Fine-Tuning Text to Speech with Voice Director (How-To Series - Part 2)

In this guide we'll show you how you can use Replica's fine-grained control in Text-to-Speech (TTS) and Voice AI. Whether you’re a developer, content creator, or audio enthusiast, this guide will help you unlock advanced fine-tuning techniques that bring your digital voices to life with precision and style.

1. Fine-grained control of Voice AI

Take command of your TTS outputs with our robust, fine-grained controls. Our advanced settings let you tailor every nuance of your voice synthesis, ensuring your digital narrations are not just heard, but felt. Here’s how you can fine-tune your Text-to-Speech:

Pitch: Adjust the tonal quality of your audio with precision, ranging from -12st to +12st.*‍

Pace: Control the rhythm of your speech by adjusting the pace from 50% (slower, dramatic effect) to 150% (fast, energetic delivery). This flexibility is perfect for emphasizing key points or creating engaging narratives.‍

Volume: Set the perfect loudness with our volume control, ranging from -6dB to +6dB.*‍

Breaks: Enhance clarity and impact by inserting pauses anywhere between 0.1 second and 2 seconds. Use breaks to create dramatic suspense or ensure every word lands with precision.‍

Say-as: Control how numbers, date and potential acronyms are interpreted.

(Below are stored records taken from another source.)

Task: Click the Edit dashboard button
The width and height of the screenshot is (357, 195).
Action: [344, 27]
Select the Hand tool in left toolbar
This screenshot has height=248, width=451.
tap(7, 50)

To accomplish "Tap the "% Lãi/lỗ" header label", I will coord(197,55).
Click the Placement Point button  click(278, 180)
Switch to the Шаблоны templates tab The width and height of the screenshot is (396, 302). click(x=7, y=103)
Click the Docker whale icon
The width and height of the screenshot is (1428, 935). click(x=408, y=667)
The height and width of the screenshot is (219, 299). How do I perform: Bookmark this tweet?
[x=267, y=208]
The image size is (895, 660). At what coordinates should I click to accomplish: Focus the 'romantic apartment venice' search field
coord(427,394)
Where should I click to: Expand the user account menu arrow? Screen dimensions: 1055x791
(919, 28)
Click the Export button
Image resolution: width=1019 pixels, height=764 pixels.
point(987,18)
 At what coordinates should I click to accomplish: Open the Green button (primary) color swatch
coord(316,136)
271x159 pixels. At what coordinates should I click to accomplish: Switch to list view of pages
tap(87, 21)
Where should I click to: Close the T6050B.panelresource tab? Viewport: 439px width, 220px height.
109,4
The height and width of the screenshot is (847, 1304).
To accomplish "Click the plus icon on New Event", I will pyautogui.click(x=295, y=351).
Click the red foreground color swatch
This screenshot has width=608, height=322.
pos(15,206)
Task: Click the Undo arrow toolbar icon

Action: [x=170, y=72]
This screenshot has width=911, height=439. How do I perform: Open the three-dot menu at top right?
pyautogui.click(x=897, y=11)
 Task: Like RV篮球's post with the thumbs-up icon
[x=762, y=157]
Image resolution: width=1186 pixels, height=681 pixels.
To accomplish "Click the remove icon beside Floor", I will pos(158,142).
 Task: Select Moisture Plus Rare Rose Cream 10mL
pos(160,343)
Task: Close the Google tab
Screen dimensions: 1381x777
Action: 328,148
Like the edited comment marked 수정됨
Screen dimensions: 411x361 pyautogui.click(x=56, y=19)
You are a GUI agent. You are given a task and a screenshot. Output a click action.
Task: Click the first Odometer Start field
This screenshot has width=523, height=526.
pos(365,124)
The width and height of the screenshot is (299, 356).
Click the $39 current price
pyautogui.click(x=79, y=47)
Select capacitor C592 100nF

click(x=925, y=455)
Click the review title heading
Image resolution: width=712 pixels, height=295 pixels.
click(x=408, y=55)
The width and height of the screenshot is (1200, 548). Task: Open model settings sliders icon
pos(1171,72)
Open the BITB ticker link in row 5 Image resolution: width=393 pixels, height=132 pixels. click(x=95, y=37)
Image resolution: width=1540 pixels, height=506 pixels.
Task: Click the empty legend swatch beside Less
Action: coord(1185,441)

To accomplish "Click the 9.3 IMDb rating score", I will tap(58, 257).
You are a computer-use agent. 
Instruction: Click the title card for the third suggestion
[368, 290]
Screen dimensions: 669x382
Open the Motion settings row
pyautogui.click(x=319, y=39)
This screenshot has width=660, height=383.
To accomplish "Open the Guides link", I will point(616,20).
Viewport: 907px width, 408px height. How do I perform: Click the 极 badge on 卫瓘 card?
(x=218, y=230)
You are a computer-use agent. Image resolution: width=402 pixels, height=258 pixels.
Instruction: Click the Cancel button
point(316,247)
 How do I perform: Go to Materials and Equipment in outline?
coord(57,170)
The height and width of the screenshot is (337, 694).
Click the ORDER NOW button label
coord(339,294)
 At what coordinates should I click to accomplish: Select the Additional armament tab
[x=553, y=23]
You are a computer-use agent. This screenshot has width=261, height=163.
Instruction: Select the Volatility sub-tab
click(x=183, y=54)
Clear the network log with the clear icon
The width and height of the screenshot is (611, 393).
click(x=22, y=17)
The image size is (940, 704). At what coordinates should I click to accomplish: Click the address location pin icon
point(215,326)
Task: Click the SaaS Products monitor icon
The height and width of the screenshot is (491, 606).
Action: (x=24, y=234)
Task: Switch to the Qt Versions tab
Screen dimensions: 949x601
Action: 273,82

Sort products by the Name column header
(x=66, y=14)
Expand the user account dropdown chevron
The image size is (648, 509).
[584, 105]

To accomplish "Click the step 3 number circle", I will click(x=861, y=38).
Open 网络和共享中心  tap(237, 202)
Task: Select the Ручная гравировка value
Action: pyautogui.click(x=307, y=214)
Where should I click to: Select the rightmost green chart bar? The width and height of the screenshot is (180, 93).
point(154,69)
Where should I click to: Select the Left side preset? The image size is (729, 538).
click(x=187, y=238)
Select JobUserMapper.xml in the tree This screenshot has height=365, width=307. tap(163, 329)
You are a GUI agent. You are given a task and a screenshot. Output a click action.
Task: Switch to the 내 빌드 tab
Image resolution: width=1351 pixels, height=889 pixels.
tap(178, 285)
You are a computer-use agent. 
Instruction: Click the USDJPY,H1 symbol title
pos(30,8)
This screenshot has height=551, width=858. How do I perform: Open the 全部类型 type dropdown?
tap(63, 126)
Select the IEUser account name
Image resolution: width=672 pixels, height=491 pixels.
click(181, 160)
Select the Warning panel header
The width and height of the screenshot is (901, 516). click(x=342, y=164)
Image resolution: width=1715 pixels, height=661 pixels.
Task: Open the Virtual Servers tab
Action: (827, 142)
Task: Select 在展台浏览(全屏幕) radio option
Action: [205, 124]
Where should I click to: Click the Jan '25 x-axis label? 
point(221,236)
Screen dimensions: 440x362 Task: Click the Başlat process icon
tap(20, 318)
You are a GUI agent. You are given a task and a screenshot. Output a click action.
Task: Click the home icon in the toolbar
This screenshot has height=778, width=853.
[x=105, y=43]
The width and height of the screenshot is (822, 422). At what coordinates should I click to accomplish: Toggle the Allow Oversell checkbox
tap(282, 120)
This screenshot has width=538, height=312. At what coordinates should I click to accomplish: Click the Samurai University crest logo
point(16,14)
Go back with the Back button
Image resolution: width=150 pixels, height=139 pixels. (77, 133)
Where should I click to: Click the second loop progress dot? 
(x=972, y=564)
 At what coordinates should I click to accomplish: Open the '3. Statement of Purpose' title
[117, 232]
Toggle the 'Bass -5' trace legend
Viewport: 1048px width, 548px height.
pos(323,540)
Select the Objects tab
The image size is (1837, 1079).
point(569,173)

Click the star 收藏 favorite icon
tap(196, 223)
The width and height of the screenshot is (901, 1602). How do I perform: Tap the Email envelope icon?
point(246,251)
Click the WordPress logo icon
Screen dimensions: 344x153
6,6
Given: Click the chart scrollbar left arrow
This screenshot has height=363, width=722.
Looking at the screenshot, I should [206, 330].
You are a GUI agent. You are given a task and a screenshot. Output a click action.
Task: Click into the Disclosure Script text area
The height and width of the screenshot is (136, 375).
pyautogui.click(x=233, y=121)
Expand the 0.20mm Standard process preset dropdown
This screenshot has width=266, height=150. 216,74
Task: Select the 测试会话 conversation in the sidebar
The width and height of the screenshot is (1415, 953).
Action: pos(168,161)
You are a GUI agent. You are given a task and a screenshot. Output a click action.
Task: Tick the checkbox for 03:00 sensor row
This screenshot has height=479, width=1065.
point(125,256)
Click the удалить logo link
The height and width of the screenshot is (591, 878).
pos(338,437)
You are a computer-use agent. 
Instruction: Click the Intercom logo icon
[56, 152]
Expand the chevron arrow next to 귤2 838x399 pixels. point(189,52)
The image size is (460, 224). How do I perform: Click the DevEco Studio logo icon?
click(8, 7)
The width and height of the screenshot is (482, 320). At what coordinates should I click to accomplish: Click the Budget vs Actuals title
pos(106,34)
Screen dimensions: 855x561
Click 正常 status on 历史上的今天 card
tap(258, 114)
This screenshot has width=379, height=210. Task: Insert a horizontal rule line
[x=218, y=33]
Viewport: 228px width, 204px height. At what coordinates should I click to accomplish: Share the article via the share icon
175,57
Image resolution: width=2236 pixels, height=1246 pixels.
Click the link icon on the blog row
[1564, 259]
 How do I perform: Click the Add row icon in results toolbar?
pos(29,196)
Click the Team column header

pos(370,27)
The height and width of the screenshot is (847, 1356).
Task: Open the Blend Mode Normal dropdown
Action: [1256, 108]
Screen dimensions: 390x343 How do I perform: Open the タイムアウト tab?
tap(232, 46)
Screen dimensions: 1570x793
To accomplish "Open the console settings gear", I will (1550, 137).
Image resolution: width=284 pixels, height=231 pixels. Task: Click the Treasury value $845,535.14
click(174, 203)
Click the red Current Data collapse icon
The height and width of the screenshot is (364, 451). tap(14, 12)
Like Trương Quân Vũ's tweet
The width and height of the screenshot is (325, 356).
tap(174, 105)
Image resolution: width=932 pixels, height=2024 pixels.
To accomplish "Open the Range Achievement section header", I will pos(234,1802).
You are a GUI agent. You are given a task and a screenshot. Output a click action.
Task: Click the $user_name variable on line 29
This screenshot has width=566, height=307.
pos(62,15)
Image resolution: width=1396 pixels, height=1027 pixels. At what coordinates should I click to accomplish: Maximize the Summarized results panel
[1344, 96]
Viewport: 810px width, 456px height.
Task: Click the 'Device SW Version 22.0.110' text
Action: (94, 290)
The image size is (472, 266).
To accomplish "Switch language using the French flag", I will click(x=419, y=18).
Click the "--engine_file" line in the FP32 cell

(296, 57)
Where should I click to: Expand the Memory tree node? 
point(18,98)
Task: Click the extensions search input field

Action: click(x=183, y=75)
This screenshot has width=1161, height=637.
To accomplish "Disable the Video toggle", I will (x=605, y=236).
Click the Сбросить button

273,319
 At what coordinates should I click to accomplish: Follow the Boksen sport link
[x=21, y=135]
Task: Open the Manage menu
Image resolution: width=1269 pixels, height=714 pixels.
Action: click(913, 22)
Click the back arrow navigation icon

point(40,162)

* “st” stands for semitones, which are musical intervals that help define the pitch. A change of 12st equals one octave, so this range allows you to significantly deepen or brighten your voice.
“dB” refers to decibels, a unit of measurement for sound intensity. Adjusting within this range ensures your voice is delivered with just the right impact without distortion.

‍

2. Control the Prosody of your Text to Speech

Highlight the section of text you want to modify, and a floating toolbar will appear. Adjust the pitch, pace, volume, using the intuitive controls. Listen to the changes, ensuring your adjustments perfectly complement your content.‍

Adjusting the pitch during fine-tuning. — Adjusting the **pitch**

Adjusting the pace during fine tuning — Adjusting the **pace**

Adjusting the volume during fine tuning. — Adjusting the **volume**

3. Inserting Breaks

You can insert breaks at a particular before or after a selection. Highlight either a word, or a space/comma character to engage the toolbar. Choose to insert the break either before or after the selection.

Adding a break before a word. — Selecting a word to add a break

4. Using Say-as to control interpretation.

spell-out: Pronounce each letter individually. So you choose for WHO to be pronounced as the word 'who' or to spell-out each character as 'W H O', as in the World Health Organization.

Specifying the interpretation of WHO — Specifying that WHO should be spelled out.

date: Ensure dates like 11/11/24 are read as “11th of November 2024” or “November 11th 2024.”

‍currency: Convert symbols like $10 into natural language (“ten dollars”)

number: Choose from:

• cardinal: “2025” becomes “two thousand and twenty five.”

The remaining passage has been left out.